Always A Dance with Time

I had thought I’d write an article entitled “How to Walk through the Forest,” extolling the beauties and mysteries of the woods at this, or any time of the year.

And I still want to write it, but autumn beckons, and I sit, typing at this computer, watching through the window as the yellow and gold and amber leaves flutter slowly to the earth, as though reluctant to leave the tree and its memories of a glorious summer.

There is an urgency to this season. Leaves must fall. Days must shorten. Frost threatens, then arrives, and stays. Overhead, the birds mass, calling and twittering to each other, and then that moment of silence, shocking in its intensity, when together, they soar, and the air is so still you can hear the beating of their wings, and the sky darkens as if mourning their departure.

I feel I should be stocking up; harvesting, canning, drying food, planting, tilling and digging. There isn’t enough of me to spread over this season.

I want to make new flower beds. I want to plant trilliums and hostas, daylilies and anemones, ferns and spotted gingers and bulbs – lots and lots of bulbs – to welcome spring in the way it deserves.

And I want to sit on the porch, sipping coffee, or perhaps a glass of wine, leafing through all the gardening magazines I put away for the winter. I’d like to read a novel. A mystery perhaps, something frivolous and unnecessary and fun. I have a bank of books saved up for the winter and I’d like to begin sampling them now.

I want to put my plants away for the winter. I want to take long walks, looking at the leaves, checking out our new beaver colonies in the swamp, searching the forest for seed from trillium and jack-in-the-pulpit and dollberry.

Gone are the days when I spent much of my autumn harvesting the food we’d grown all summer. Covering the tomatoes one last time, eking out a few more days of ripening against the bitter frosts. Then wrapping underripe fruit in newspaper and storing them in the basement so we could enjoy tomatoes at Christmas and New Year’s. (The accomplishment was in the doing, not the taste.) Endless jars of spaghetti sauce, and chili sauce and canned tomatoes and juice. Batches of apple butter, and plum jam and pickled beets. Onions and potatoes curing on newspaper. A kind of security against the coming cold.

I’d like to do that still. But there are not enough hours in the day. We rise early and work till dark. In a way, we’re squirreling away hours of sunshine, like we once did food, against the approaching winter.

We collect wagon load after wagon load of plants, and discuss which to put in the greenhouse, which to leave outside, which to force for early spring sales, which to reserve for propagation. Conversation is amicable. We’re having a good time.

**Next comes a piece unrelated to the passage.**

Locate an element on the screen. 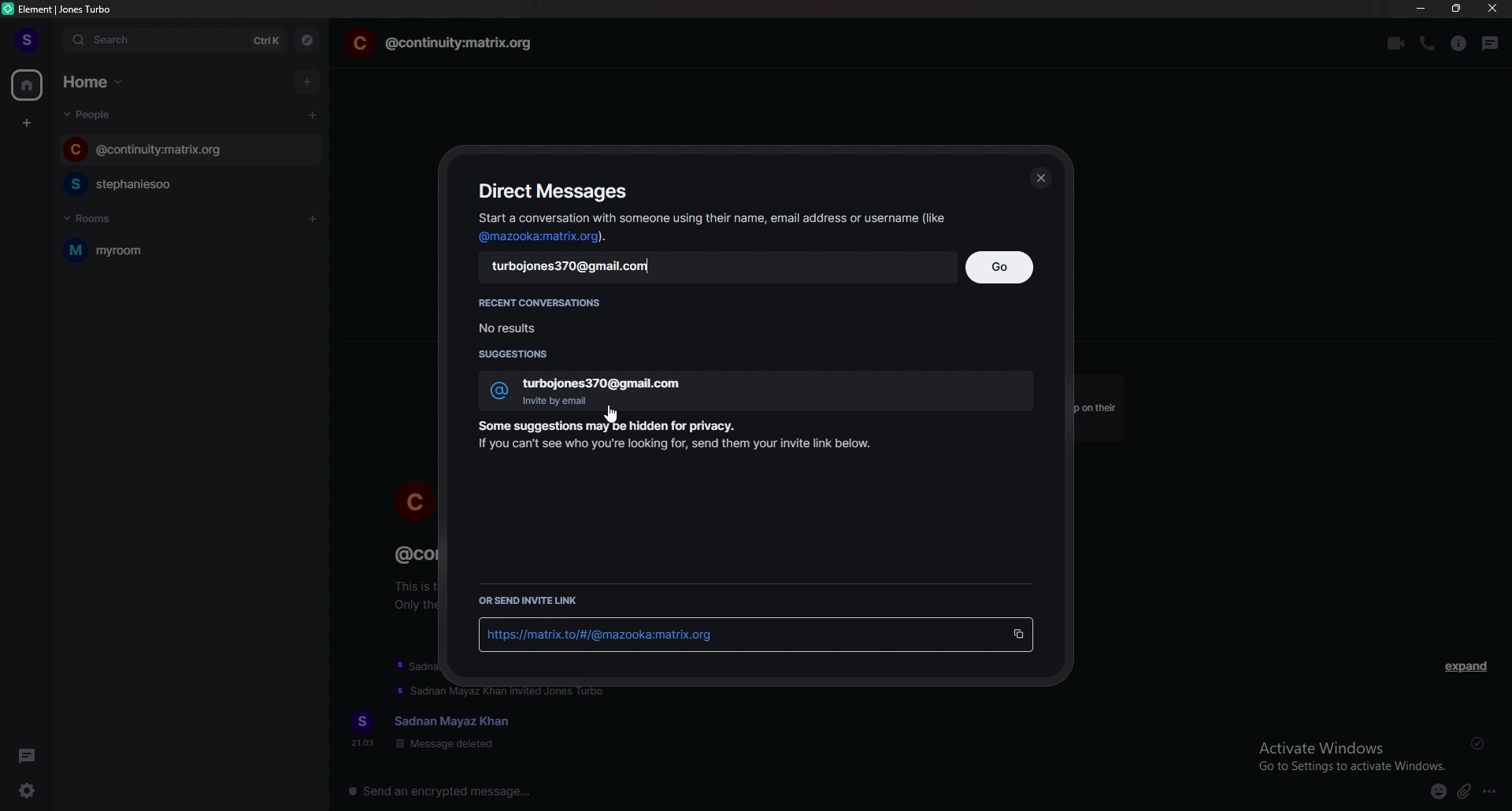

Plants are hauled to the back behind the greenhouse, labeled and tagged and laid down on wooden skids in anticipation of the snow which will keep them groggy, but only half asleep, still growing over winter, but slowly, sluggishly. That’s it. That’s winterizing at WildThings.

We clear out old areas, clean through stock, discarding and composting. We discover plants we had forgotten. It’s like falling in love all over again.

We’re building a new greenhouse. We weed and lay down tarp and clear away more plants and measure and pace. It’s a good thing, and I’m happy the business is growing (More plants! More plants! Yahoo!).

We haul and lift and fetch and carry. We transplant and pot up and sow seed and weed. There are not enough hours in the day. Each evening, as the sun sets, I rake leaves. It’s my reward after a long day of work. I feel strong and fit and revel in the rich, winey smell they offer. I rake them over to the compost pile and dream of the lovely, rich, black leaf mold nature will create for me. It just takes time.

Every aspect of gardening is a dance with time. Planning ahead, stocking up for winter, or planting for spring. Dreaming of the summer past. Strolling the gardens and watching the plants – an orgy of remembrance. Finding an excuse for taking a walk in the bush, or abandoning work entirely and putting the canoe in the water for one last paddle.

We get to live in every moment, every season, all at once. In autumn, summer haunts our gardens, winter threatens, and spring beckons.

Because the sad thing about autumn is that it can’t last long enough. Like life itself.

For the next issue, I’ll try to write the story now living in my imagination, called “How to Walk through the Forest.”

By then, I hope our new greenhouse is up, our plants are ordered, the seeds are sown, and there is a thick, safe blanket of snow over our perennials. In the meantime, Happy gardening. And keep on planting. There’s no reason to stop until the snow flies.